Students click on a country on the world map, which brings them to a page where they can choose to see the creation myth of that region, the pantheon of the gods of that culture, and a bit of background information on the culture itself- the history as well as about the people today. Once the students have gone through all three sections, they are lead to a series of exercise questions, research questions and ideas for class projects. This section is much like an accompanying workbook which can be turned in to the teacher as homework or classwork, either in the form of a printout, or on-screen. Teachers have the option of looking at these lessons directly, from the previous page in the Teachers' Section.
WRITE YOUR OWN MYTH:
One of the most exciting aspects of the study of world mythology is the effect it has on the creativity of a young person. This section is a basic write-in form, where students can send in their original stories to 'The Big Myth' webmaster. The webmaster will read the e-mails and post them online under "The Gallery of Answers".
DISCUSSION FORUM :
This page resembles a 'letters to the editor' section of a magazine. A question for general discussion based on one of the myths is posted on a rotating basis on this page, and below that is an e-mail reponse form. It's open to all who wish to comment- anyone with an answer to the question can write in. The Webmaster receives these letters and chooses the best of each month to publish online on a rolling basis - thus the children can see their results within a week of their writing in. A teacher using this site may well wish to incorporate follow-up classroom discussion around these rotating topics.
LINKS AND BIOGRAPHY:
This section is a list of further links to outside sites of interest for students doing research projects for which they will need a broader base of information. All sites pertain to world mythology and the study of international cultures. They are listed by age group, area of focus and region. If students are collecting ideas for their own myths, it can be an excellent place to find wider inspiration. In addition there is a list of the hard-copy texts used during the creation of this website.
USING SEARCH ENGINES
The Internet is a vast, disorganized library containing information on every imaginable subject. There are tens of millions of websites at this point and new sites are launched every hour. The number of websites has grown faster over the years than can be documented and therefore the best means of finding what one is looking for is by using search engines.

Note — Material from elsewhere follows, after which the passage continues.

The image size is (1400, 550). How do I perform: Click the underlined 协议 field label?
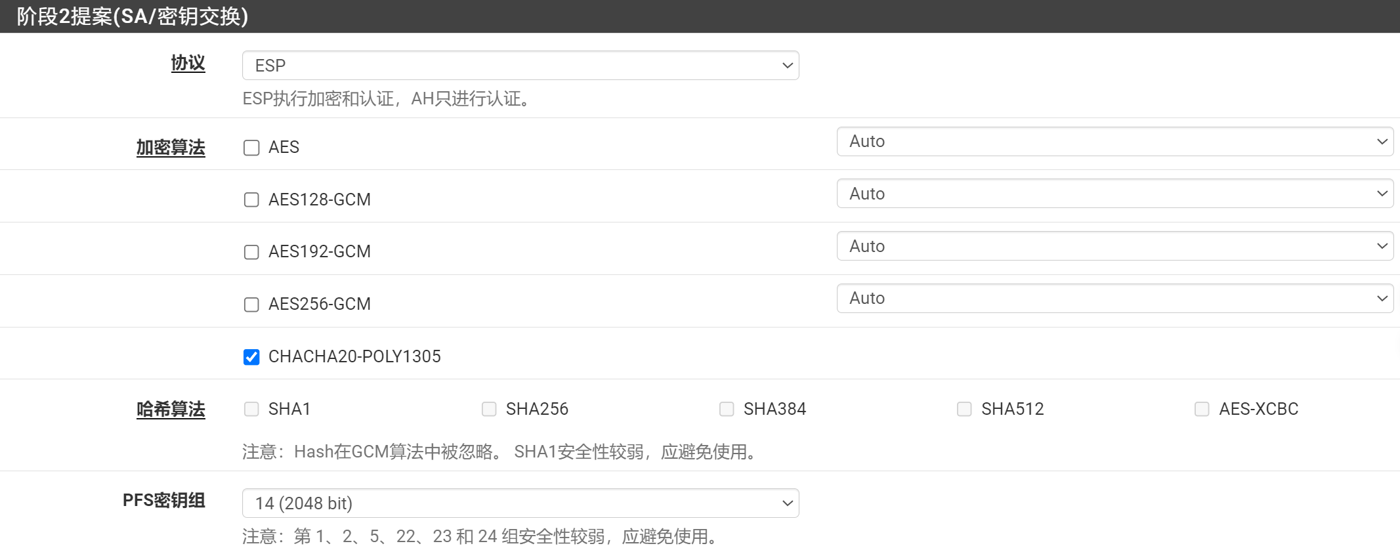click(188, 63)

There are many good search engines online. Almost all the research for 'The Big Myth' was carried out online using search engines. It is a vital part of the learning process for the students to find original material about the cultures they are studying online; much of what they might find is written by the indigenous peoples themselves.

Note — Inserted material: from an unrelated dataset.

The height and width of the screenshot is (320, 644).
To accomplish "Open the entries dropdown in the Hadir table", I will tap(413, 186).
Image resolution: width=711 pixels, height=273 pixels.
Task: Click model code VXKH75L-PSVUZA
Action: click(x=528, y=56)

To find a website about a specific subject, type a few keywords into the search field. The best keywords combine terms that are uncommon, such as "maori music". Very common words such as 'of' or 'is' are largely ignored. Place the main subjects first and be as accurate as possible. If the search is for more than one word, it is best to put them in quotes or parentheses.
Often the engines will come back with search results with thousands of website pages. Most search engines, however, allow you to narrow your search by searching further within the results.